Legal Q & A: Amendments to the Race Relations Act

by Personnel Today 30 Sep 2003
by Personnel Today 30 Sep 2003

By Sarah Gregory, co-chair of the Employment Lawyers Association working
party on discrimination

Q What changes have resulted from the amended Race Relations Act (RRA)?

A The amended RRA, which came into force on 19 July, introduced a new
definition of indirect discrimination. Under the new definition, indirect
discrimination occurs when a "provision, criterion or practice" of
the employer is applicable to all staff, but puts a person of one racial or
ethnic group at a particular disadvantage when compared with other employees
from different racial or ethnic groups.

An employer has a defence if he can show that the provision is a
proportionate means of achieving a legitimate aim. The new wording is wider
than that contained in the existing RRA (which will continue to apply to
discrimination on grounds of colour or nationality) and might include employer
preferences.

Q So will it be much easier for employees to found a claim?

A In some ways, yes. In the existing RRA, an employee must show they
have suffered a "detriment" because they cannot comply with the
requirement or condition. However, the new wording of "disadvantage"
may be a wider (and simpler) concept, and the worker no longer has to establish
that they cannot comply with the requirement.

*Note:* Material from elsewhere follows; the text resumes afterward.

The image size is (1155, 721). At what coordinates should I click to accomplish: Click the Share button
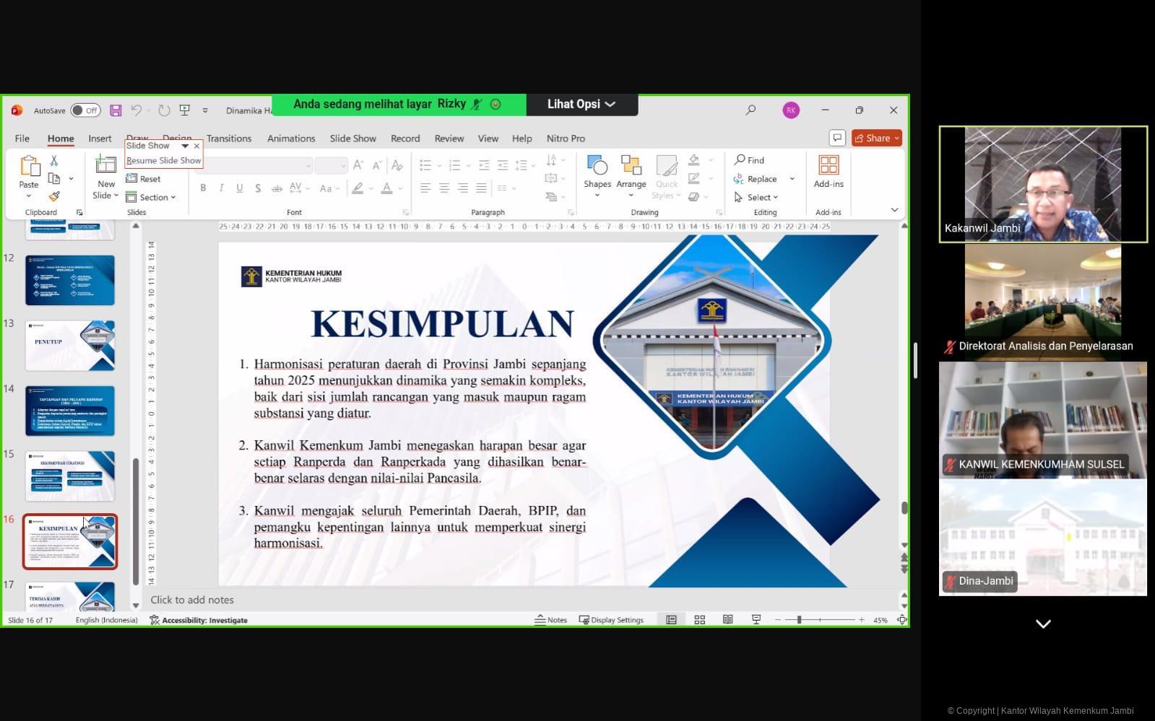pos(877,138)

The new definition also means it may no longer be essential for staff to use
statistics to establish indirect discrimination.

Q How can an employer prove a particular practice is justified?

A If the provision can be shown to be a proportionate means of
achieving a legitimate aim.

The new wording doesn’t exactly replicate that of the EU directive (from
which the amendments derive), which contains the familiar test of objective
justification (a legitimate aim where the means of achieving it are appropriate
and necessary).

An example is a recruiter of telesales staff, who states that preference
will be given to articulate English speakers. Clearly, this can amount to
indirect racial discrimination. The employer must prove justification,
irrespective of the race of the person to whom it is applied.

Under the new rules, the employer arguably need not demonstrate that the
legitimate means to achieving the aim are necessary.

On the face of it, this is an easier test to satisfy, but it remains to be
seen whether the new requirement of proportionality is regarded as such by
tribunals, or whether, in practice, they will take account of the directive’s
wording, and require the provision to be appropriate and necessary.

Q Will the new definition of harassment make any difference?

A Possibly not. For the first time, the legislation defines racial
harassment – although UK courts have recognised harassment as a form of
discrimination for many years. The new definition of harassment is wide enough
to cover conduct which the employee believes to have caused harassment (a
subjective test), provided that his belief is reasonable in all the
circumstances (an objective test).

An employer can therefore be liable for "unintentional"
harassment. That said, the balancing act between an employee’s belief and what
is a reasonable belief in all the circumstances, is not unlike the one a
tribunal currently performs.

Q Will it be easier for a worker to succeed?

A Under established UK case law, once an employee has described a
situation which could be discriminatory, the burden passes to the employer to
provide an adequate explanation. However, the tribunal is not currently obliged
to infer discrimination in the absence of an adequate explanation from the
employer.

This may well change. The new wording imposes an obligation on the tribunal
to infer discrimination, where the employee has established facts which point
to discrimination and where the employer fails to provide an adequate
explanation.

Q Are there any other important differences?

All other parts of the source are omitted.